The need to respect a country’s self-determination
When they are in fact ‘audible’ despite their nuance, EOM reports distort domestic processes. Indeed, findings inevitably influence the legitimacy of certain actors (incumbents, challengers, judiciary, media, etc.) and, hence, change the possible power configuration resulting from the electoral process. As such, it can go directly against the underlying rationale of democracy: self-determination.
This is significant for the EU, often suspected of serving the purposes of its former-colonialist member states, but also for African regional organisations, often suspected to be under the control of a few hegemons. For instance the East African Intergovernmental authority for development (IGAD) provides EOMs following ad hoc procedures each time, thus leaving the door open to criticism for double standards. Even the decision to send or not an EOM is a political one, which tends to consolidate some positions while undermining others.

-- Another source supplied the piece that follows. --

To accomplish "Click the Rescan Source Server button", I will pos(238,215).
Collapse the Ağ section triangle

This ability to distort the domestic political arena is particularly problematic if observers are not fully neutral. Observers such as the EU are known to keep watch over the findings of their missions before they are released, which opens up the possibility to amend them to serve other purposes, such as preserving peace, protecting allies or defending other interests. In such cases, EOMs can be the vehicle of deliberate international interference and undermine a country’s self-determination.
Taking into account the country’s deeper dynamics
Observers have to decide what to do with the (limited) discretion they hold over the content and phrasing of their report. A fundamental dilemma is whether to call out breaches openly, which can stimulate unrest and lead to violence, or to ‘salute steps in the right direction’. which stabilises an electoral process but can be interpreted as calling a region or country not ready for full-fledged democracy. If observers do adopt such strategic thinking, they need to see the bigger picture that also takes into account many aspects of the post-election period. This can be difficult.

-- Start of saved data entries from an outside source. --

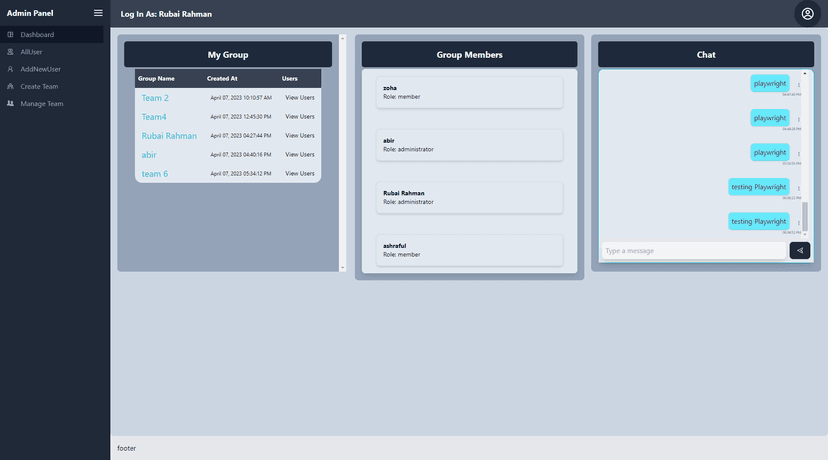The height and width of the screenshot is (460, 828).
Task: Open options dots beside third playwright message
Action: coord(798,153)
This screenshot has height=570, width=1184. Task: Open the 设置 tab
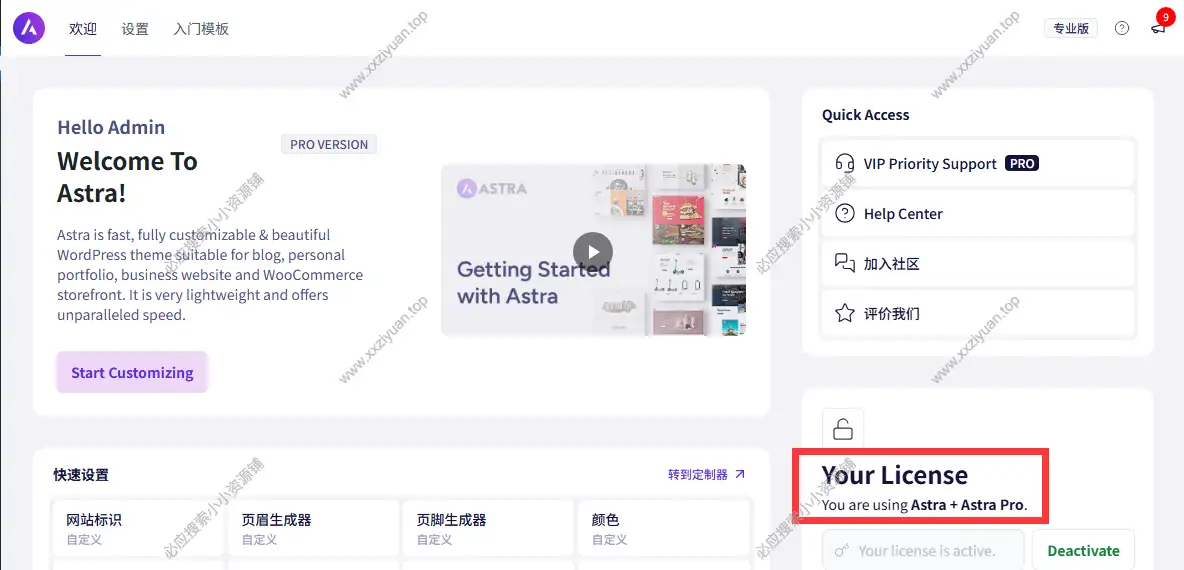135,29
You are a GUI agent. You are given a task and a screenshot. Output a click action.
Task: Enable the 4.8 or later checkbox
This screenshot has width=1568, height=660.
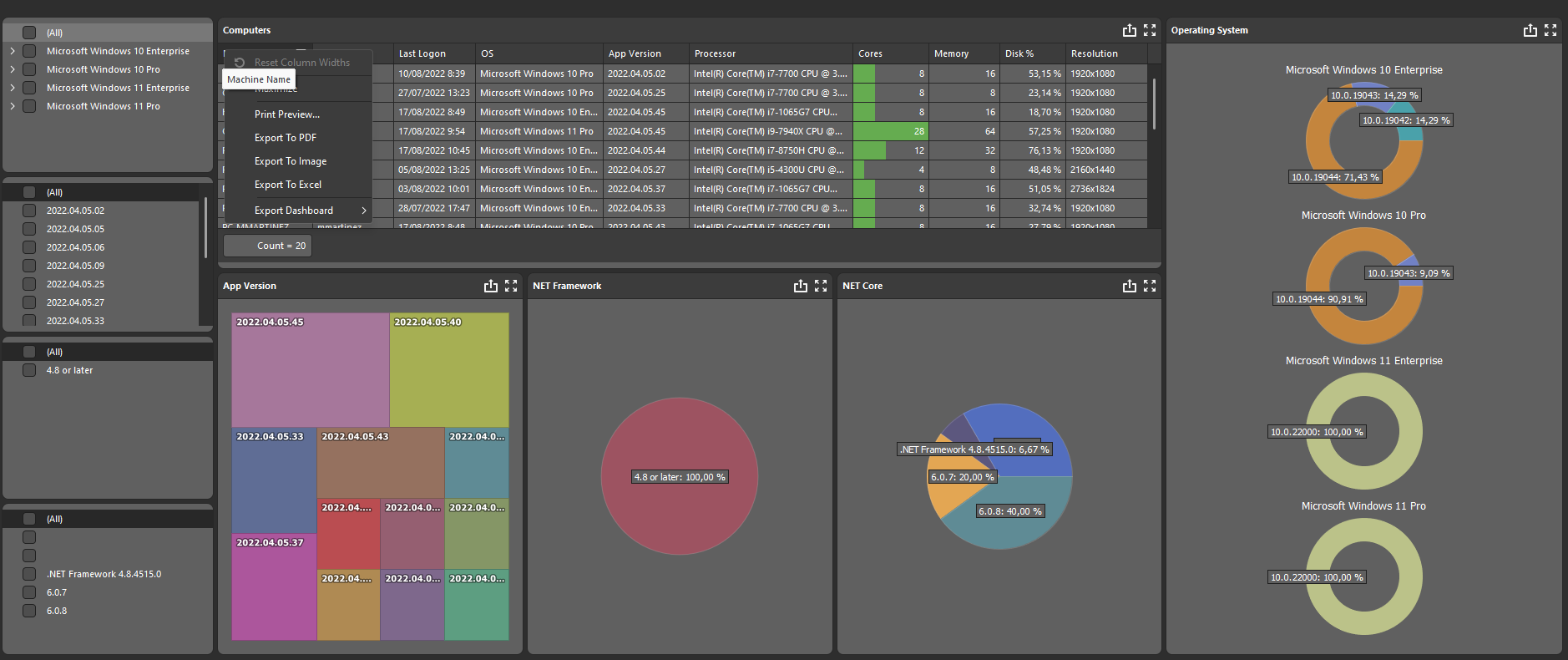point(29,370)
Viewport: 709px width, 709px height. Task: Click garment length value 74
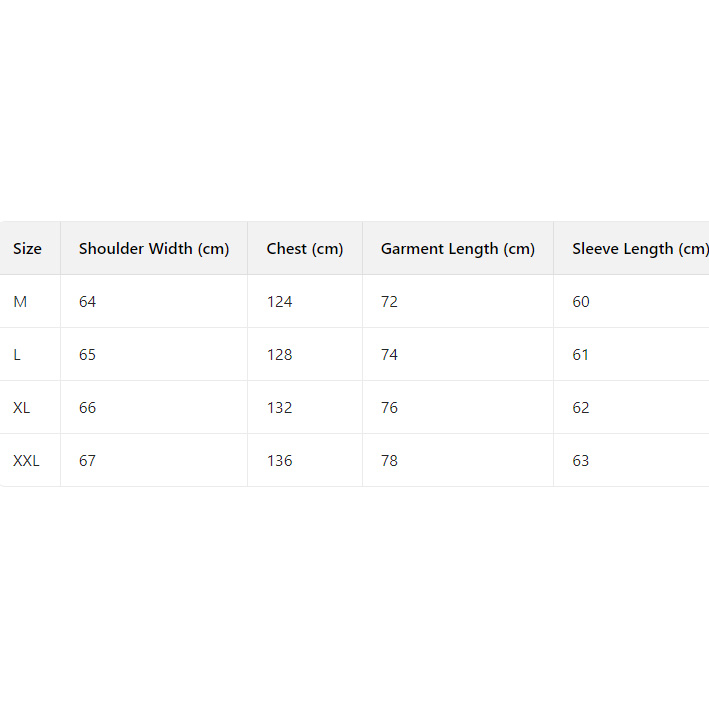tap(390, 355)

National political contexts are often more complex than can be envisioned in EOM guidelines. While the scope and professionalism of the election observers allow embracing many of the local dynamics, they tend to align with a theory of what an election is about which does not always match with practice.
For instance, many rural communities vote unanimously after taking a decision – often inclusively – in traditional fora that are easily overlooked. Overwhelming election results, sometimes qualified as totalitarian can, in fact, reflect a different form of participation, or a culture of the ‘big man’ rewarding displays of strength. Sometimes they simply reflect conservative electoral behaviours concerned mainly with survival and determined to elect the winner.
Another prevalent case in point is ethnic politics. In several African countries – such as Kenya – parties contend in elections not on the basis of a political programme but on the basis of getting a specific ethnic coalition in power to secure an access to resources. One of many complex consequences of such cases: equitable media treatment and freedom of speech can be entirely out of reach in ‘stronghold’ areas controlled by specific ethnicities, for rival ones.
If these four issues are given the attention they deserve, international election observation should remain an important means of engagement with nascent African democracies, not just for Western actors but also for the African Union and some of the continent’s regional organisations. But the shortcomings of EOMs open the door for a discussion on what else could be done to contribute to country-owned, peaceful and successful electoral processes.
The views are those of the authors and not necessarily those of ECDPM.